[START SOURCE EXCERPT]

My partner and I went to Las Vegas a couple of weekends ago. Lately, I’ve found myself wanting to go to Vegas once or twice a year, which is odd because I don’t enjoy gambling, dancing, or swimming pools. Indeed, I much prefer to Vegas any number of West Coast cities that can be reached by a similarly short flight. Seattle and Portland have more interesting and varied activities. Los Angeles has better food. All three cities have more culture. This is not to say that I don’t have fun in Vegas. There are several restaurants that I like (that I can afford). The Bellagio fountain has been known to make me cry (true story). And the lights on the Strip at night are spectacular. But even so, after a few hours in Vegas, I often find myself wondering how I can possibly kill the remaining hours until our return flight.
So why do I keep going back to Vegas? The answer is complicated and involves many different factors, including, I will sheepishly admit, several massively successful national advertising campaigns that play on fantasies of leisure (“It’s not a vacation if you check your work email”) and fantasies of transgression as leisure (“What happens in Vegas…”). But there is more to it. It’s a city that seems to demand sense-making, even though it is very hard to do so. I like San Francisco, but I really don’t spend much time thinking about San Francisco. San Francisco, for the most part, makes sense to me. On the contrary, I don’t like Vegas, but I like thinking about Vegas. Now I’m not a sociologist or a geographer or an urban theorist; I am merely an curious and observant amateur who has spent some time walking the Strip and driving around the parts of Las Vegas where tourists rarely go. These are my recent thoughts.
Whenever I’m in Vegas, I feel like I’m in the future. A very specific future. The future from Gary Shteyngart’s Super Sad True Love Story. It’s a beautiful novel (and very much worth reading), but it’s not a book that you want to live in. In the novel, portions of Manhattan have essentially become an exclusive entertainment complex for the global rich. Some NYC residents work service jobs to keep the upscale mall running, but most live in squalor–kept in check by a military and police. Sound familiar? Indeed, Shteyngart’s future is different from our present only in degree. And right now Las Vegas is closer than any American city to Shteyngart’s vision.

[END SOURCE EXCERPT]

# EXERCISE REQUIREMENTS
1 > Answer these questions about the Las Vegas essay:
(a) Which city does the writer say has better food than Vegas?
(b) Which novel does being in Vegas make the writer think of?
(c) Which city does the writer say mostly makes sense to them?
2 > Can you pick up the Las Vegas essay after its final sentence and write the paragraph that comes next?

[START DATA SHOWN]

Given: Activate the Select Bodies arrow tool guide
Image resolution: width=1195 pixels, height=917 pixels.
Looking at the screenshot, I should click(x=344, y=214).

[END DATA SHOWN]

# ANSWERS TO THE PROBLEMS
1 >
(a) Los Angeles
(b) Gary Shteyngart's Super Sad True Love Story
(c) San Francisco

2 >
As far as I can tell, Las Vegas is a spectacular playground for the super-rich. Probably more so than I can even imagine, as so much of it takes place outside the view of people like me–in VIP sections, champagne rooms, high roller lounges, suites with secret elevators, private dining rooms. But what does life look like in Vegas outside of this archipelago of glitz? A lot like the Third World. If you drive a few blocks off of the Strip, things start to get ugly. You’re surrounded by flat, desolate warehouses–many of them abandoned. Vacant lots. Halted construction. Streets that don’t go anywhere, that just end in dusty concrete barriers. And farther from the Strip? More than once, I’ve accidentally exited the freeway into what appear to be ghost neighborhoods.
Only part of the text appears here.